First, you need to set up an AWS account so you can access Athena. Go to Amazon Web Services and click the “Create an AWS Account” in the top right of the page. It will ask for your credit card information but don’t worry it won’t charge you as long as you stay within the basic plan limits.

Creating a Data Bucket

From your AWS management console navigate to S3 (under Storage). Now we can create a bucket in which we can operate. Click the “Create Bucket” button and fill out the bucket name field. Make sure the bucket name is unique and DNS compatible. Next, make sure the region is set to US East (N. Virginia) and then press “next” until you can press “create”. Leave all settings for the bucket creation at their default.

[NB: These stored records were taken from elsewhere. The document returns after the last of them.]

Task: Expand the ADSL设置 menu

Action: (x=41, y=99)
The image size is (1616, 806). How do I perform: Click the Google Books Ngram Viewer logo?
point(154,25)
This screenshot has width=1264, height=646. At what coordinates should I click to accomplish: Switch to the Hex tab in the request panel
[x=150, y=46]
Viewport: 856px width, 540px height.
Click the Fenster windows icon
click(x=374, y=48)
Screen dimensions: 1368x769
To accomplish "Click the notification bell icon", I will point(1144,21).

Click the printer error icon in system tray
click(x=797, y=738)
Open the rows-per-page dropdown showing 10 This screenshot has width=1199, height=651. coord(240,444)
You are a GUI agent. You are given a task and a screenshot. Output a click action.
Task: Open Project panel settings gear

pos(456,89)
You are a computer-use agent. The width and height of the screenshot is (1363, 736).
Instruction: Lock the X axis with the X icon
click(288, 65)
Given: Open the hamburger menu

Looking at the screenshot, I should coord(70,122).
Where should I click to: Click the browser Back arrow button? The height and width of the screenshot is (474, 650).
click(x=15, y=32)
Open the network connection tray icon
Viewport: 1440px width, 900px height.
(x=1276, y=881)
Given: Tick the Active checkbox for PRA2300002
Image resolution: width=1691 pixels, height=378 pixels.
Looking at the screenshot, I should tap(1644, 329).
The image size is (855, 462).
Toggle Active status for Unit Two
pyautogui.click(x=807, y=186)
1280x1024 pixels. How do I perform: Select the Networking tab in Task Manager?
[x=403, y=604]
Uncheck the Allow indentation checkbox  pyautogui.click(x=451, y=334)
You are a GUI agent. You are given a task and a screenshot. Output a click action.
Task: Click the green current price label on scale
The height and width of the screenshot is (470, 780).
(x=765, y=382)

You should now have a functioning bucket

Query the OpenAQ Data

In order to query the data, you must first construct a table in which the data can be populated. I used a CREATE EXTERNAL TABLE function made with specifications of the OpenAQ data.

CREATE EXTERNAL TABLE `openaq`(
`date` struct<utc:string,local:string> COMMENT 'from deserializer',
`parameter` string COMMENT 'from deserializer',
`location` string COMMENT 'from deserializer',
`value` float COMMENT 'from deserializer',
`unit` string COMMENT 'from deserializer',
`city` string COMMENT 'from deserializer',
`attribution` array<struct<name:string,url:string>> COMMENT 'from deserializer',
`averagingperiod` struct<unit:string,value:float> COMMENT 'from deserializer',
`coordinates` struct<latitude:float,longitude:float> COMMENT 'from deserializer',
`country` string COMMENT 'from deserializer',
`sourcename` string COMMENT 'from deserializer',
`sourcetype` string COMMENT 'from deserializer',
`mobile` string COMMENT 'from deserializer')
ROW FORMAT SERDE
'org.openx.data.jsonserde.JsonSerDe'
STORED AS INPUTFORMAT
'org.apache.hadoop.mapred.TextInputFormat'
OUTPUTFORMAT
'org.apache.hadoop.hive.ql.io.HiveIgnoreKeyTextOutputFormat'
LOCATION
's3://openaq-fetches/realtime-gzipped'
TBLPROPERTIES (
'transient_lastDdlTime'='1518373755')

This table is now ready to be populated with data from OpenAQ. You only need to run this function once inside of the bucket you created. To populate the table you can write a SQL query like the one below.

select * 
from openaq
WHERE date.utc
BETWEEN '2018-01-01'
AND '2018-01-29'
AND parameter = 'pm25'
AND value >= 0
AND location = 'Rockville'

It should be noted that location does not necessarily correspond to a city and the list of valid locations can be found here. After running this query you should have a dataset that is ready for download. In the top right corner of the results box, there is a file icon that will download the data in CSV format for you.

Results

You should have a CSV file like the one below. I recommend that you only query a month's worth of data at a time as the queries are already slow.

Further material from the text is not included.